Dans le premier cas, il s’agit de rendre un culte à Dieu, d’accomplir certains services dans l’adoration. Le second a trait au travail manuel de l’homme pour subvenir à ses besoins ou pour le compte de leur maître, dans le cas des esclaves. C’est aussi un service que l’on rend aux rois (Ex 20/9, 30/16, Lv 25/39, Dt 28/23, Ps 128/2, 24/1-2, Ac 20/35, 1 Co 16/58, 2 Th 3/8–9,11).

Dans cette perspective, l’homme n’est pas créé pour ne rien faire. Le travail est une nécessité de sa nature, qui ne peut se développer que par le moyen de l’activité. C’est le travail qui développe l’intelligence, l’ingéniosité, toutes les forces de l’énergie et de la volonté, aussi bien que celles du corps (Rochedieu). L’homme est d’abord appelé au travail, puisque c’est la condition sine qua none de tout développement. L’homme continue l’œuvre de Dieu par le travail. L’homme et la femme vit pour travailler, car Dieu veut qu’ils soient prospéres.

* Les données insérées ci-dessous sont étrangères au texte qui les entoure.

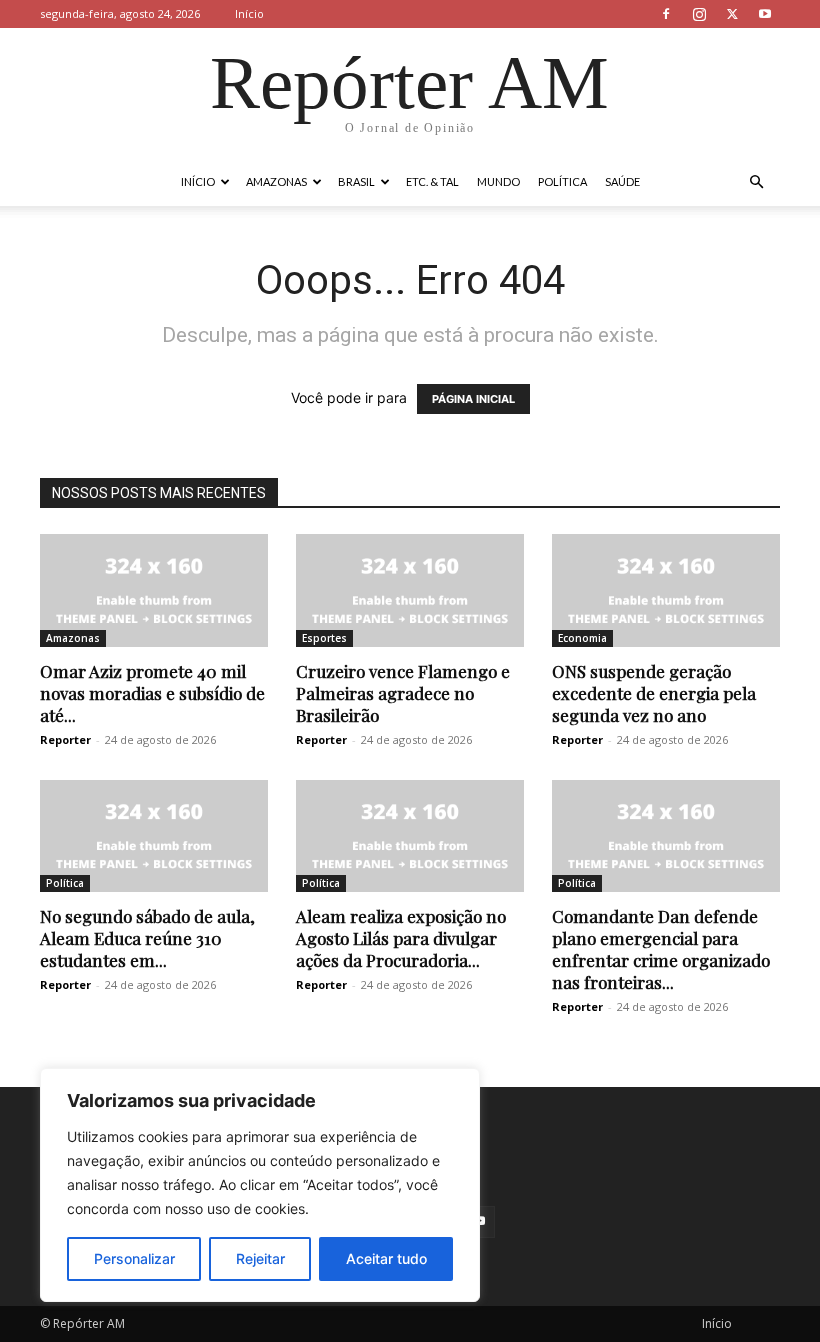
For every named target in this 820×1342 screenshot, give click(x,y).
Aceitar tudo (386, 1258)
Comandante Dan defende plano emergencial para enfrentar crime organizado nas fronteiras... (661, 949)
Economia (582, 638)
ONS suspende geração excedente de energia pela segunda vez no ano (654, 693)
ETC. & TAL (432, 181)
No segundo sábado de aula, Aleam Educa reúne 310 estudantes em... (147, 938)
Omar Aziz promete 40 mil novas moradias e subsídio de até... (152, 693)
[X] (732, 14)
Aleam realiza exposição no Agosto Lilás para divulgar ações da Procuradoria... (401, 938)
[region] (260, 1185)
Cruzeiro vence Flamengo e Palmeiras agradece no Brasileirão (403, 693)
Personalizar (134, 1258)
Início (249, 13)
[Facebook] (666, 14)
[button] (756, 182)
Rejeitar (260, 1258)
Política (562, 181)
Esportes (324, 638)
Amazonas (276, 181)
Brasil (356, 181)
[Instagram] (699, 14)
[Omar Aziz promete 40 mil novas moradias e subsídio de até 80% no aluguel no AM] (154, 590)
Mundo (498, 181)
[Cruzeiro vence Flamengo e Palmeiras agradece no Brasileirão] (410, 590)
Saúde (622, 181)
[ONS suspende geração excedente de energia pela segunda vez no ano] (666, 590)
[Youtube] (765, 14)
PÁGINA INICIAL (473, 399)
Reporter (65, 739)
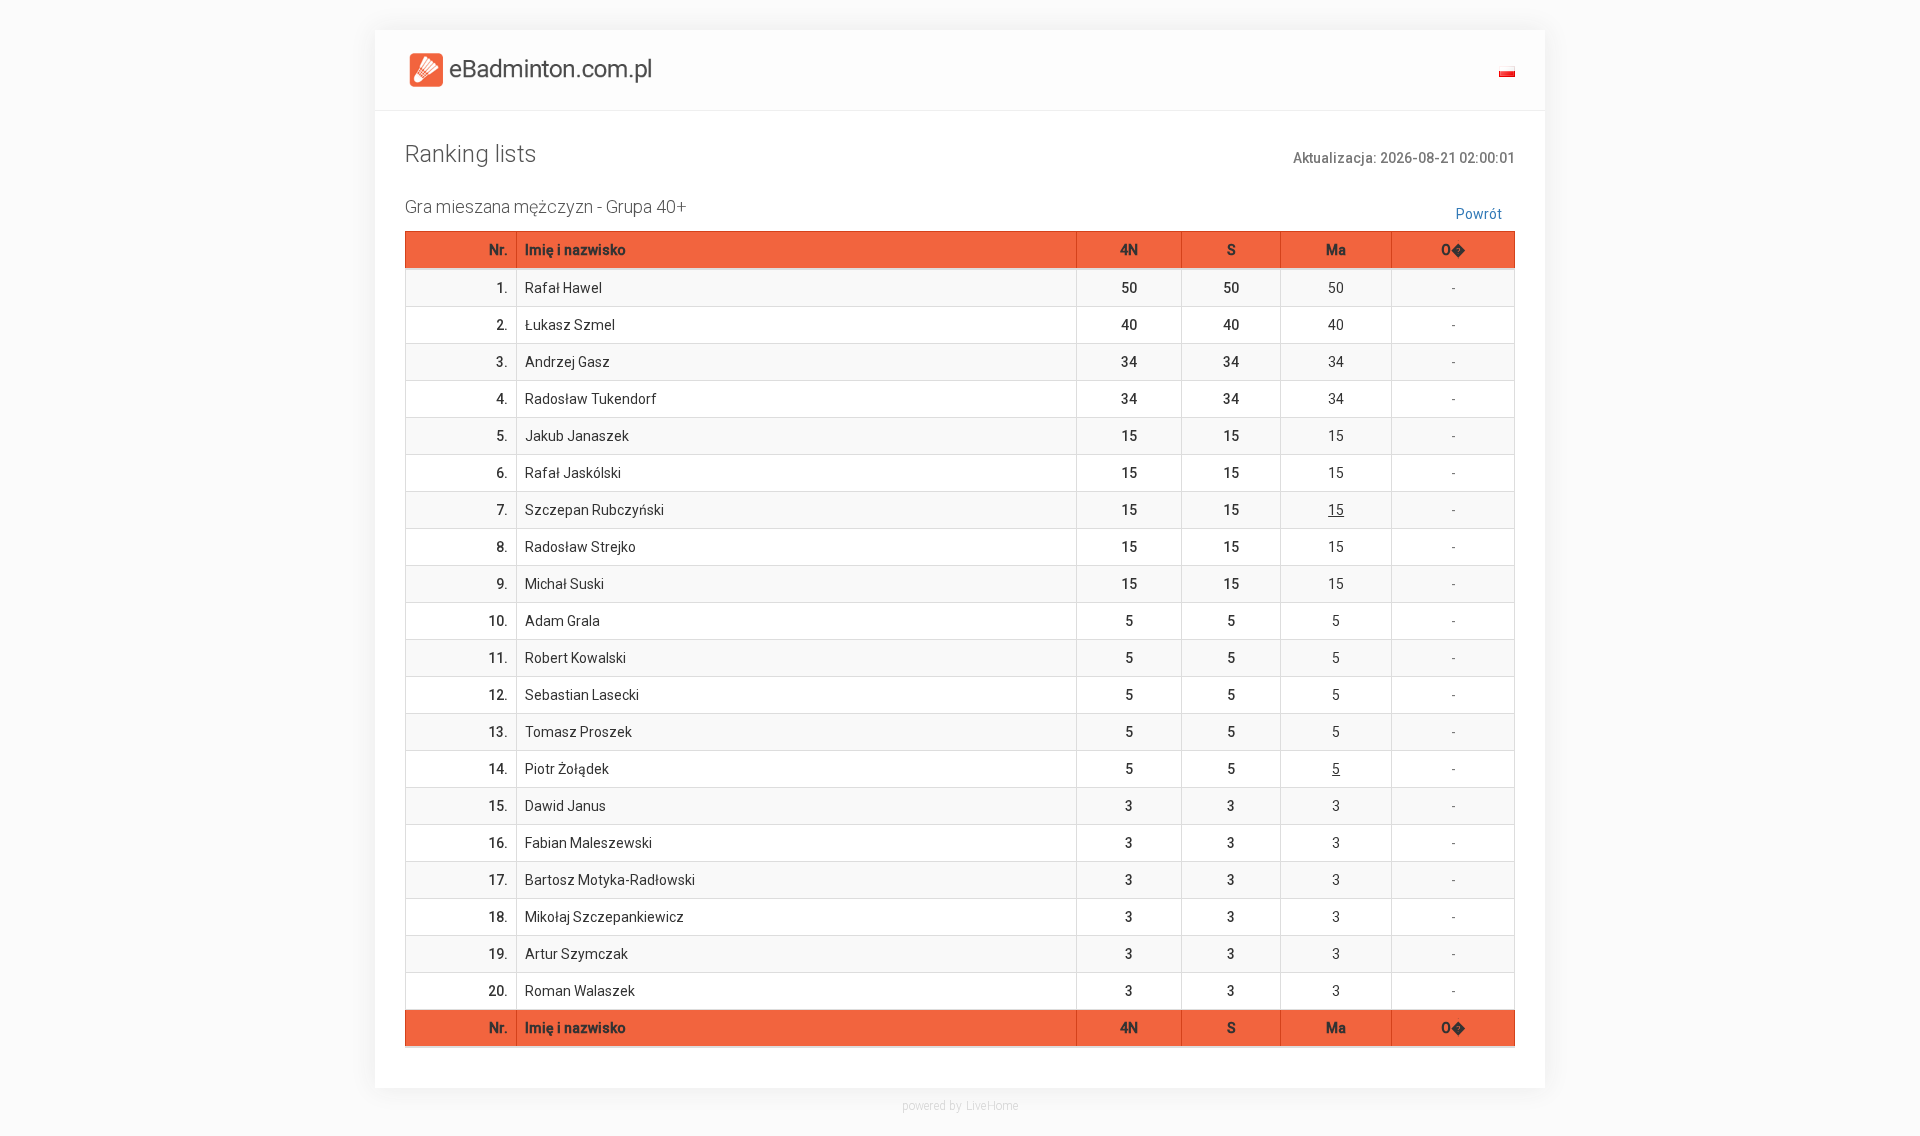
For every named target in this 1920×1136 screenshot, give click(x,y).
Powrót (1479, 214)
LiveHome (992, 1106)
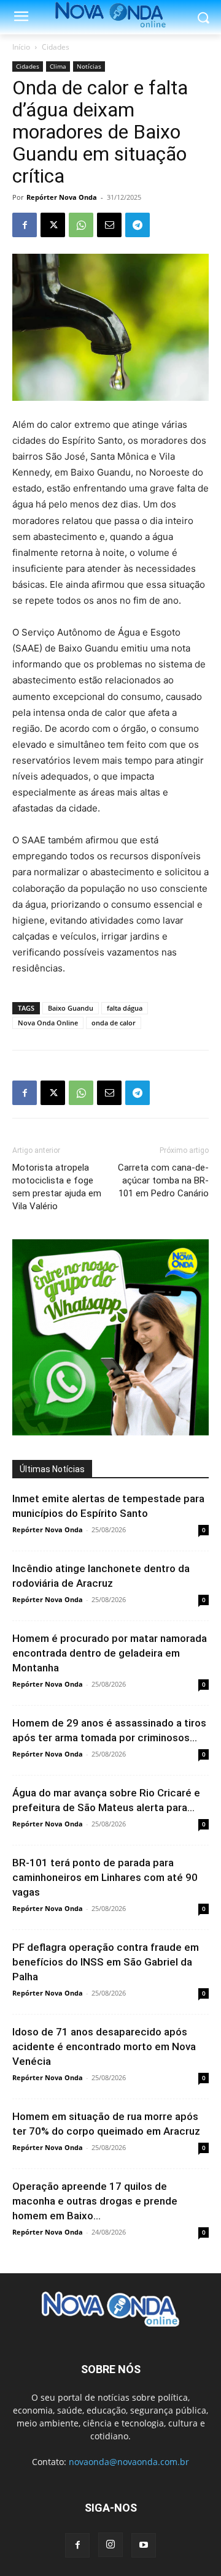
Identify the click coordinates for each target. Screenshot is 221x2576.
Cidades (55, 47)
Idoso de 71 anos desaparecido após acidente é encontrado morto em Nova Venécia (104, 2046)
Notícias (89, 66)
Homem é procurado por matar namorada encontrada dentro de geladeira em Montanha (109, 1653)
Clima (58, 66)
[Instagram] (110, 2544)
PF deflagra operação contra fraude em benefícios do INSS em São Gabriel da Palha (105, 1962)
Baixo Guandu (70, 1008)
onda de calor (113, 1022)
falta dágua (124, 1008)
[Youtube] (143, 2545)
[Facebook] (24, 225)
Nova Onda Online (48, 1022)
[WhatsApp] (81, 225)
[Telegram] (137, 225)
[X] (53, 225)
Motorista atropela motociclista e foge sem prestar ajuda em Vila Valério (56, 1187)
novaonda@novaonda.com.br (129, 2462)
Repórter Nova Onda (61, 197)
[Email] (109, 225)
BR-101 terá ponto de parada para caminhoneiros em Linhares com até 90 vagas (105, 1877)
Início (21, 47)
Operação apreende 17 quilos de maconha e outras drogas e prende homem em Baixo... (94, 2201)
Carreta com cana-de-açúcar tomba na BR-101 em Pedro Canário (163, 1180)
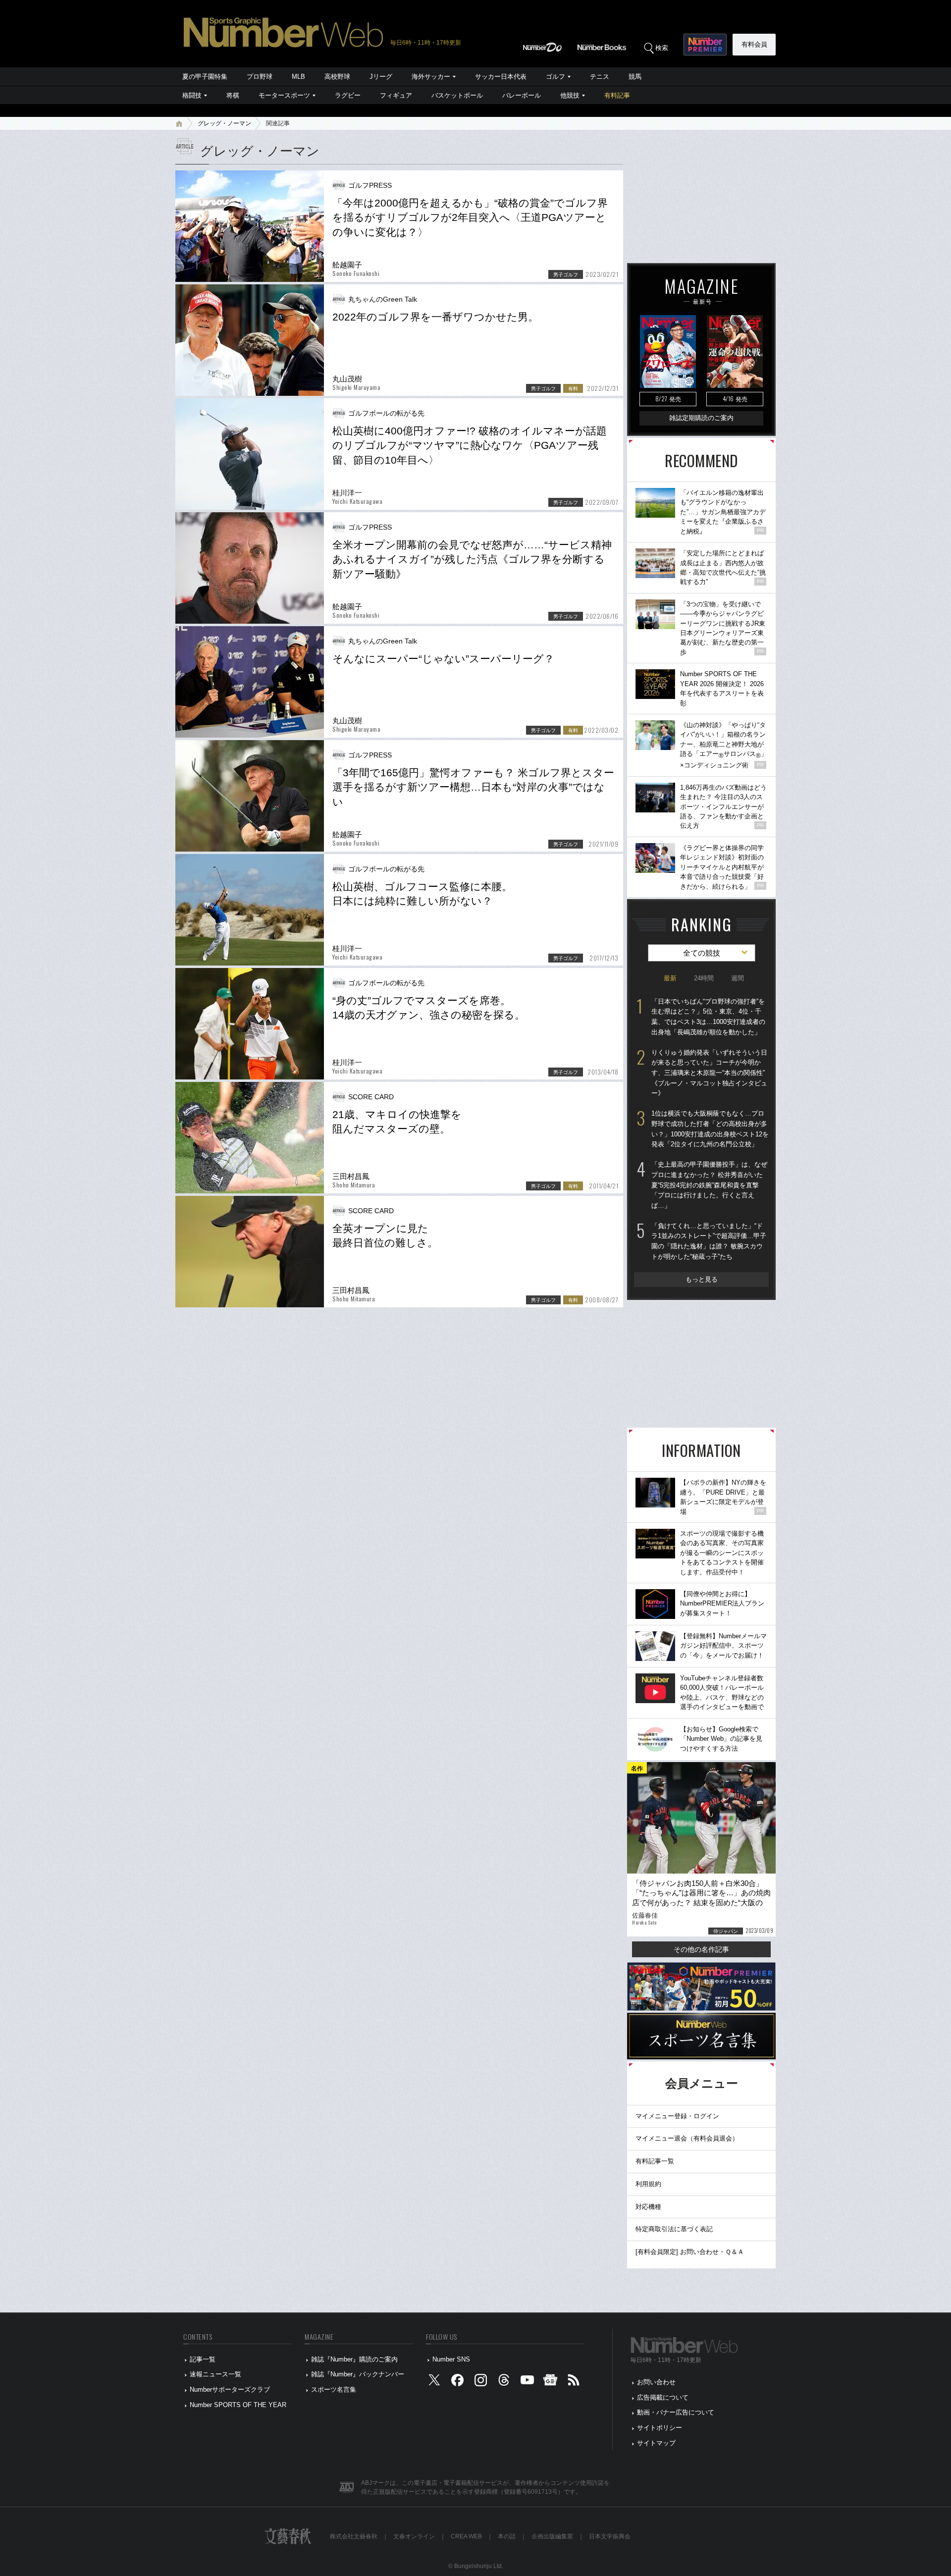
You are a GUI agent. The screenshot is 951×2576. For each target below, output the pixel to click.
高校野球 (337, 76)
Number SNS (451, 2359)
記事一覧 (202, 2359)
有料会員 (754, 44)
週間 (737, 978)
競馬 (635, 76)
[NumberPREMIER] (705, 44)
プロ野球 (259, 76)
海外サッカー (431, 76)
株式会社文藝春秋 (353, 2536)
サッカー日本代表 (501, 76)
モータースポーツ (284, 95)
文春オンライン (414, 2536)
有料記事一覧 (654, 2161)
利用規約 (648, 2184)
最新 (670, 978)
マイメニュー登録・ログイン (677, 2116)
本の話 (507, 2536)
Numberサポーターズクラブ (230, 2389)
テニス (599, 76)
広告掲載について (662, 2397)
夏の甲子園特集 (204, 76)
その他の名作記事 (701, 1949)
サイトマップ (656, 2443)
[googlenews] (550, 2382)
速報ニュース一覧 (215, 2374)
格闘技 (192, 95)
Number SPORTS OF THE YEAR (238, 2405)
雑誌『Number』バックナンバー (357, 2374)
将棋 (232, 95)
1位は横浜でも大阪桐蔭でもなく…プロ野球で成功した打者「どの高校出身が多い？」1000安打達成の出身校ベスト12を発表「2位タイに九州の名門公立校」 (710, 1129)
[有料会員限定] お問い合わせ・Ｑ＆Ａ (689, 2251)
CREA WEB (466, 2536)
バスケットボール (457, 95)
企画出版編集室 (552, 2536)
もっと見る (702, 1279)
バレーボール (521, 95)
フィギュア (396, 95)
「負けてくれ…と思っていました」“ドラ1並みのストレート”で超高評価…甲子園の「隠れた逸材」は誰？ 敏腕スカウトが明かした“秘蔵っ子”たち (708, 1241)
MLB (298, 76)
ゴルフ (555, 76)
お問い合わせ (656, 2382)
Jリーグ (381, 76)
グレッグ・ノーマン (224, 123)
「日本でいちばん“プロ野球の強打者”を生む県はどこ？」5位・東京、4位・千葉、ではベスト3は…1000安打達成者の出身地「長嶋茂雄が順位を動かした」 (708, 1017)
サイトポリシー (659, 2427)
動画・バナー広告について (675, 2412)
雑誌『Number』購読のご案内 (354, 2359)
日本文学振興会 (610, 2536)
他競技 (570, 95)
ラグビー (348, 95)
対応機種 (648, 2206)
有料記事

L’apôtre Paul dit même que « celui qui ne travaille pas ne mange pas non plus » (2 Th 3/10).

Il sied de souligner qu’au début, le travail manuel n’est ni une malédiction ni la conséquence du péché. Il est une institution divine. Le travail vient de Dieu, car, lui-même a travaillé et travaille encore.

Le terme àvàd, compris comme service à rendre, renvoie aussi au culte que l’homme doit rendre à Dieu. Or le véritable culte consiste à se mettre au service des autres pour le bien (Es 58/6-7 ; Jc 1/27) ; cultiver signifie obéir à la volonté et aux prescriptions de Dieu. Rochedieu estime à ce sujet « qu’il y a dans ce cas une étroite analogie entre cultiver, culte et culture. Le bon usage de la mission conduit nécessairement au service à rendre à Dieu pour sa gloire et son honneur et pour le bien-être et l’intégrité de toutes les créatures, il demande à Dieu son pain tout en se mettant au travail pour l’obtenir » .

Dieu a placé l’homme dans le jardin, non seulement pour le cultiver, mais aussi pour le garder.

 Yanto Bengadi

Garder – shamar

Ce verbe signifie : garder, surveiller, veiller sur, protéger, conserver, retenir, conserver le souvenir, observer, remarquer, tenir. Ce verbe est utilisé 126 fois dans le pentateuque, 128 fois dans les prophètes et 165 fois dans les Écritures. Dans le passage de Gn 2/15, shamar prend le sens de surveiller, préserver, prendre soin.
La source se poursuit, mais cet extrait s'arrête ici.